◆ WHAT TO DO ◆
Your task is to repeat the records exactly from the line containing "The image size is (607, 389)." onward, through the final line.

◆ SOURCE RECORDS ◆
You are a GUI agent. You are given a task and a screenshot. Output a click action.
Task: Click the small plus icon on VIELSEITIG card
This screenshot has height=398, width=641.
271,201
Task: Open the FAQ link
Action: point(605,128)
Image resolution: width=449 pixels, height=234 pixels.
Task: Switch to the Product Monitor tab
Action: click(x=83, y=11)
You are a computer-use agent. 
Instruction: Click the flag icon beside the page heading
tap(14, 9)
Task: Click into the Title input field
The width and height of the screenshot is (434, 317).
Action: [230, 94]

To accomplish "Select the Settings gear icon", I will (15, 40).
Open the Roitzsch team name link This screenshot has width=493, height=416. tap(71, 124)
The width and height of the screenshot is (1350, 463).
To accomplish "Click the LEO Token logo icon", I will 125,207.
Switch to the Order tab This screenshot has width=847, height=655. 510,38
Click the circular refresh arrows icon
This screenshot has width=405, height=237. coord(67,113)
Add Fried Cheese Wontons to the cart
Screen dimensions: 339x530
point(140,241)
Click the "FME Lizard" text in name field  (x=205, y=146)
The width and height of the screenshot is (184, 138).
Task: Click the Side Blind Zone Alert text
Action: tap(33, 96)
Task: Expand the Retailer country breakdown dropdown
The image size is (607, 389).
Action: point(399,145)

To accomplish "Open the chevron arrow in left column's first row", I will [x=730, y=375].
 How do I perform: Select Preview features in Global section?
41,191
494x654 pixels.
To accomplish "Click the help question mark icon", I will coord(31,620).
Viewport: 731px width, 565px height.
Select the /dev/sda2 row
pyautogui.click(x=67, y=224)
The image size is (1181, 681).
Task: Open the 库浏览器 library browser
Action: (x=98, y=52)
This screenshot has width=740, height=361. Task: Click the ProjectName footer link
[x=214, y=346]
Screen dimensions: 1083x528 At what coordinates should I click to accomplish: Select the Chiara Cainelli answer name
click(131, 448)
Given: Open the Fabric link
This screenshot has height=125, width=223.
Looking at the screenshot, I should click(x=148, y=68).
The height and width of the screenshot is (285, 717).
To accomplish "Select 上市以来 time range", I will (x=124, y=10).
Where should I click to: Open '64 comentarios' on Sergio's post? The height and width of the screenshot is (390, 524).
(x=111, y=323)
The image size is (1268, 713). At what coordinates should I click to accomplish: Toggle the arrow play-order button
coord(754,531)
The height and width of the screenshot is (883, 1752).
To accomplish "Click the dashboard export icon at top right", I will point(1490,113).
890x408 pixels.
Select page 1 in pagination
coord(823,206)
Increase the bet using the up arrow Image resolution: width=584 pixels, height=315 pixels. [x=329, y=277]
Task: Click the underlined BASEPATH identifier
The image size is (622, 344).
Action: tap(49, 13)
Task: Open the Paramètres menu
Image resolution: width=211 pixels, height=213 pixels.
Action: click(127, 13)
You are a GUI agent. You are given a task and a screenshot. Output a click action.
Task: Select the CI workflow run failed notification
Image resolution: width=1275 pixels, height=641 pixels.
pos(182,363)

◆ REPLY TO THE EXERCISE ◆
The image size is (607, 389).
Action: point(399,145)

To accomplish "Open the chevron arrow in left column's first row", I will [x=730, y=375].
 How do I perform: Select Preview features in Global section?
41,191
494x654 pixels.
To accomplish "Click the help question mark icon", I will coord(31,620).
Viewport: 731px width, 565px height.
Select the /dev/sda2 row
pyautogui.click(x=67, y=224)
The image size is (1181, 681).
Task: Open the 库浏览器 library browser
Action: (x=98, y=52)
This screenshot has width=740, height=361. Task: Click the ProjectName footer link
[x=214, y=346]
Screen dimensions: 1083x528 At what coordinates should I click to accomplish: Select the Chiara Cainelli answer name
click(131, 448)
Given: Open the Fabric link
This screenshot has height=125, width=223.
Looking at the screenshot, I should click(x=148, y=68).
The height and width of the screenshot is (285, 717).
To accomplish "Select 上市以来 time range", I will (x=124, y=10).
Where should I click to: Open '64 comentarios' on Sergio's post? The height and width of the screenshot is (390, 524).
(x=111, y=323)
The image size is (1268, 713). At what coordinates should I click to accomplish: Toggle the arrow play-order button
coord(754,531)
The height and width of the screenshot is (883, 1752).
To accomplish "Click the dashboard export icon at top right", I will point(1490,113).
890x408 pixels.
Select page 1 in pagination
coord(823,206)
Increase the bet using the up arrow Image resolution: width=584 pixels, height=315 pixels. [x=329, y=277]
Task: Click the underlined BASEPATH identifier
The image size is (622, 344).
Action: tap(49, 13)
Task: Open the Paramètres menu
Image resolution: width=211 pixels, height=213 pixels.
Action: click(127, 13)
You are a GUI agent. You are given a task and a screenshot. Output a click action.
Task: Select the CI workflow run failed notification
Image resolution: width=1275 pixels, height=641 pixels.
pos(182,363)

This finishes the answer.